Qualcomm has said it aims to cut costs and jobs and might restructure itself as it delivers a fresh profit warning in the face of rising competition.
The company, best known for its smartphone chips, wants to reduce spending by $1.4bn (£900m), partly through a 15% cut in its workforce.
The US-based firm also delivered its third profit warning of the year.
Qualcomm had been under pressure from major shareholders to make changes in light of rising competition from Asia.
The cost-cutting efforts announced on Wednesday will include culling around 4,500 full-time jobs.
Qualcomm also said it may break itself up.

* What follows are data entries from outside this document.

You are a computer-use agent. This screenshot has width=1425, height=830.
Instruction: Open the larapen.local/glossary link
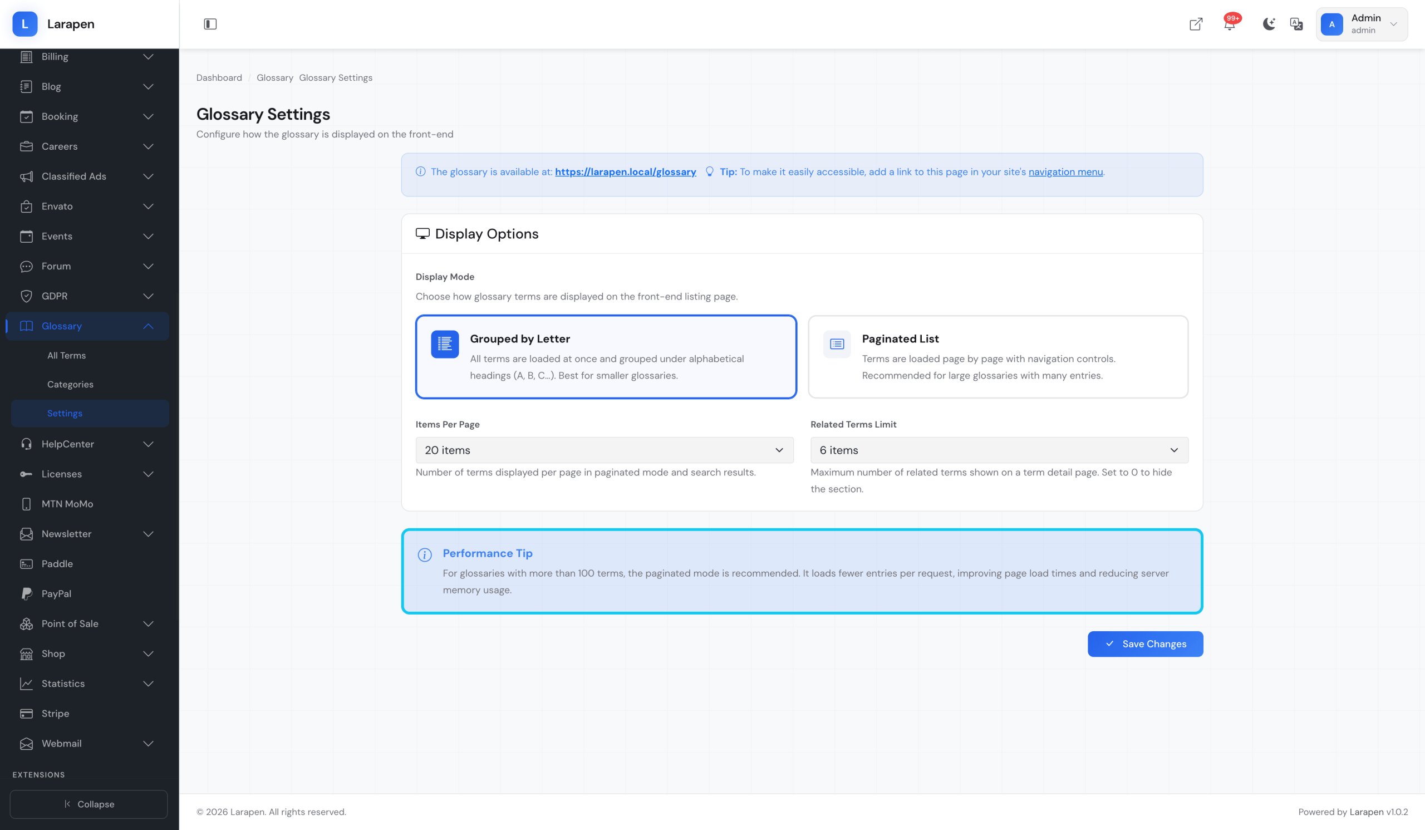[x=625, y=172]
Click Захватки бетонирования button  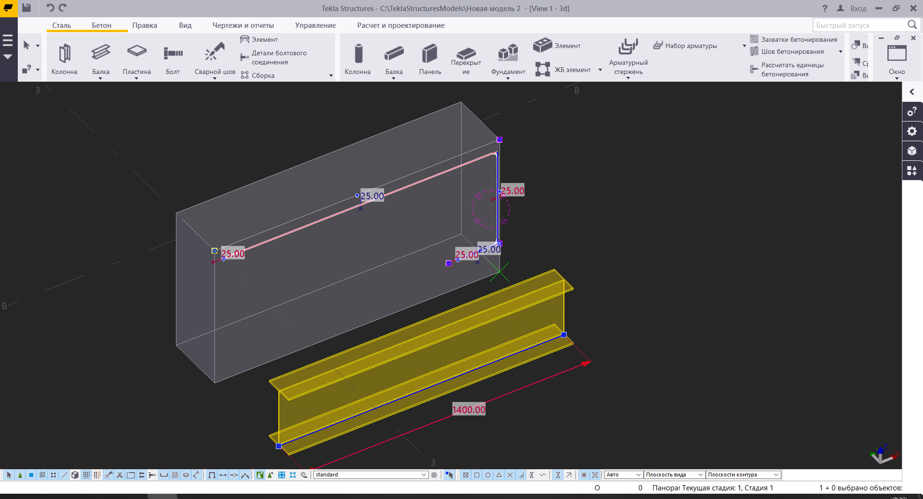pos(798,39)
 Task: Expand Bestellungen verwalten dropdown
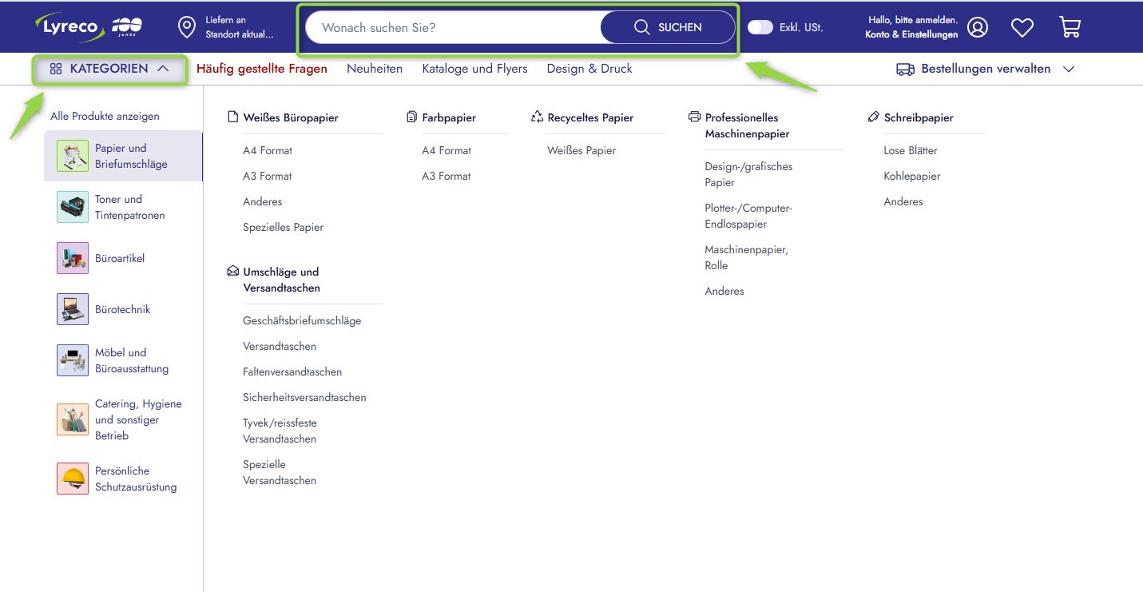click(x=986, y=69)
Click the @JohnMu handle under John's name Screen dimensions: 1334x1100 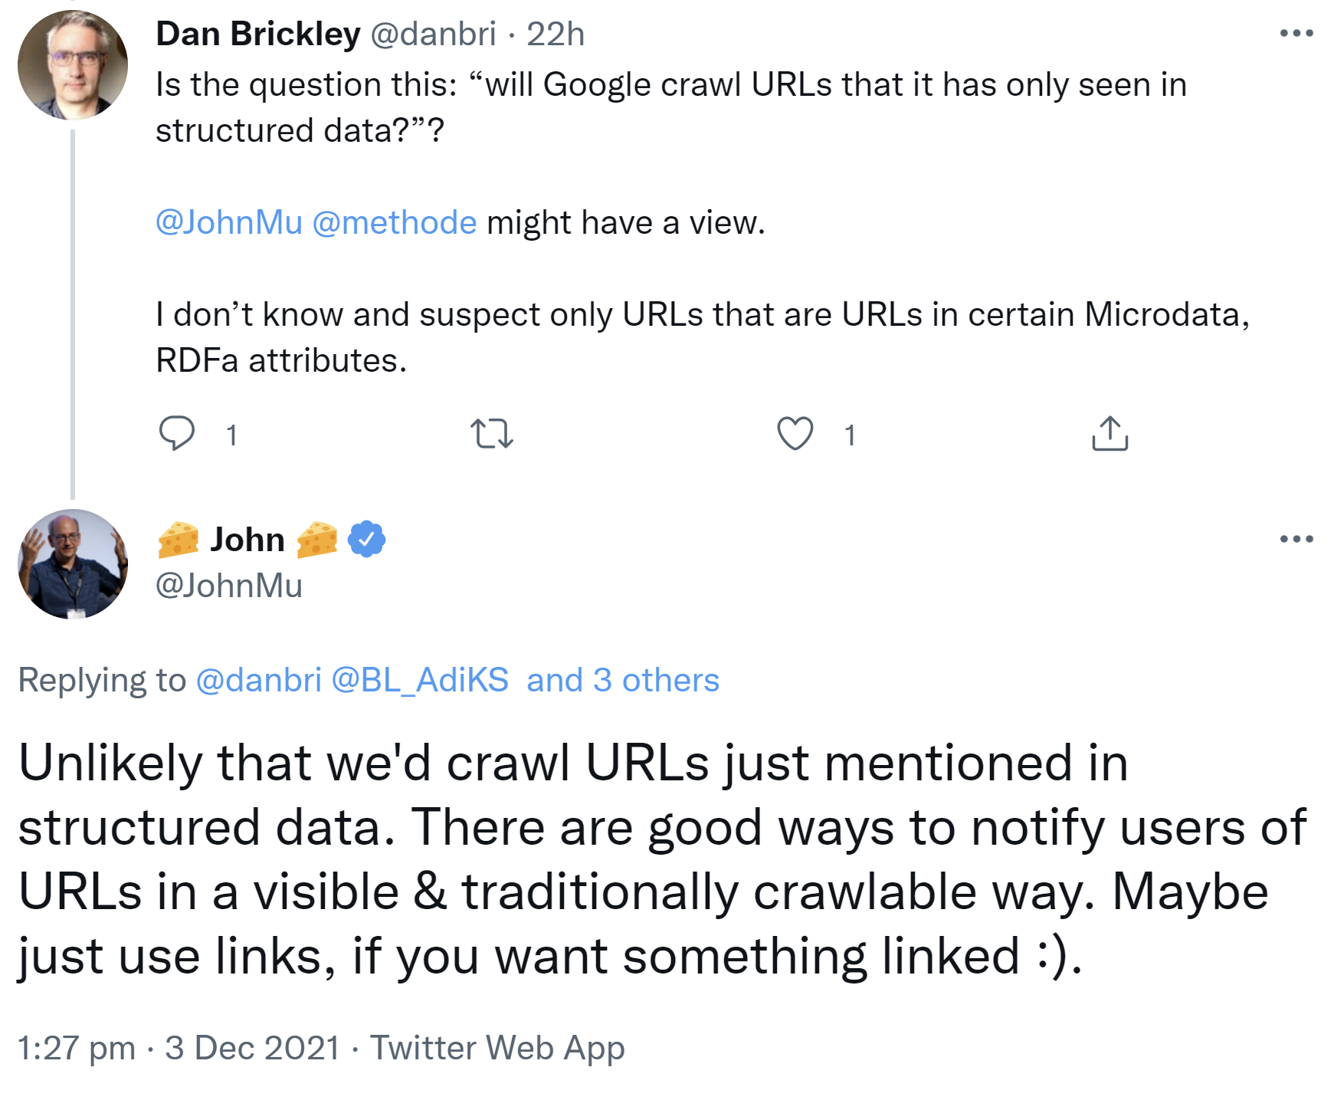pyautogui.click(x=229, y=586)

Shareholder Jana Partners had been pressuring the firm to separate the chip business from the more profitable patent-licensing business.
Losing market share
The company makes chips used in smartphones and tablets, especially the Snapdragon processor found in many mid- and high-end Android devices.
But it has faced increasing competition from Asian manufacturers like Taiwan’s MediaTek or smaller Chinese chipmakers.
Smartphone giant Samsung plans to increasingly use its own processors for its future devices rather than going for the Snapdragon chip.
Qualcomm shares fell more than 20% over the past year and dropped further in Wednesday’s after hour trading.
In a weak revenue forecast, the company had to give its third profit warning of the year.
For the past quarter, the company said its net income fell by 47% with revenue down by 14%, both numbers coming in below expectations.